Supreme — a brand that built its reputation on hard-to-get releases, wrap-around-the-block lines and buzzy collaborations — confirmed on Friday that it has taken an investment from private equity firm The Carlyle Group, whose portfolio includes a range of consumer brands, including those listed above.
“We’re a growing brand, and to sustain that growth, we’ve chosen to work with Carlyle, [which] has the operational expertise needed to keep us on the steady path we’ve been on since 1994,” said Supreme founder James Jebbia, who confirmed the news to Business of Fashion exclusively. “Working with Carlyle allows us to concentrate on doing what we do best and remain in control of our brand as we always have.”
The terms of the transaction were undisclosed, but reports suggest Carlyle took as much as a 50 percent stake in the label, with an investment of $500 million. A report from WWD further estimates that the once-niche brand now has a valuation of $1 billion — but that its founder may want to keep some of those numbers under wraps for fear of trading in Supreme’s cool factor.
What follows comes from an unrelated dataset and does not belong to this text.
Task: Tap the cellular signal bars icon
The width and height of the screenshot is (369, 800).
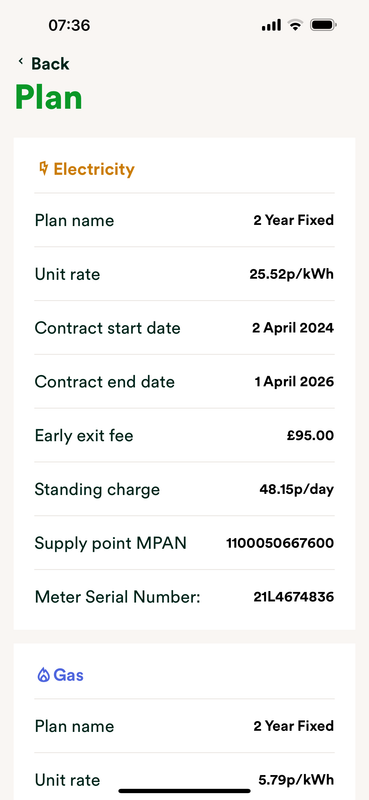Action: [x=271, y=25]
Jebbia might have good reason to do so.
“I don’t see how a brand can be street and corporate at the same time,” said Matt Powell, a sports industry analyst with The NPD Group Inc., suggesting that an alliance with private equity could sour Supreme’s street appeal.
What’s more, the strategies that a private equity firm could push in order to maximize its investments could put a lot at stake for Supreme and its core customer.
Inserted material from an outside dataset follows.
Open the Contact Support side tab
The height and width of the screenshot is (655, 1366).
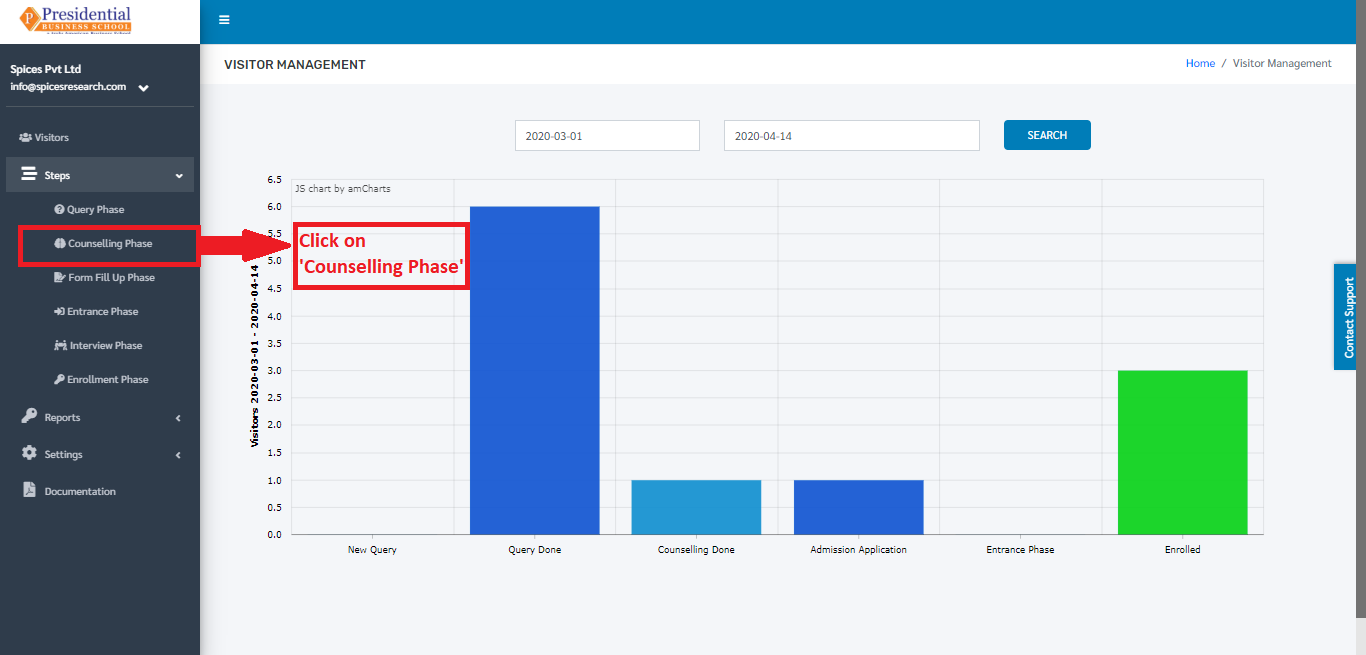coord(1349,317)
“Private equity [firms] always wants to get their money out of these deals within short window,” Powell said. “A brand like Supreme has really been built around exclusivity and narrow distribution. When you have this private equity money and they’re saying, ‘We want you to grow,’ the only way you could really do that is to expand your distribution, sell to more retailers, make more product.”
And those tactics, Powell notes, are the antithesis of Supreme’s original vision.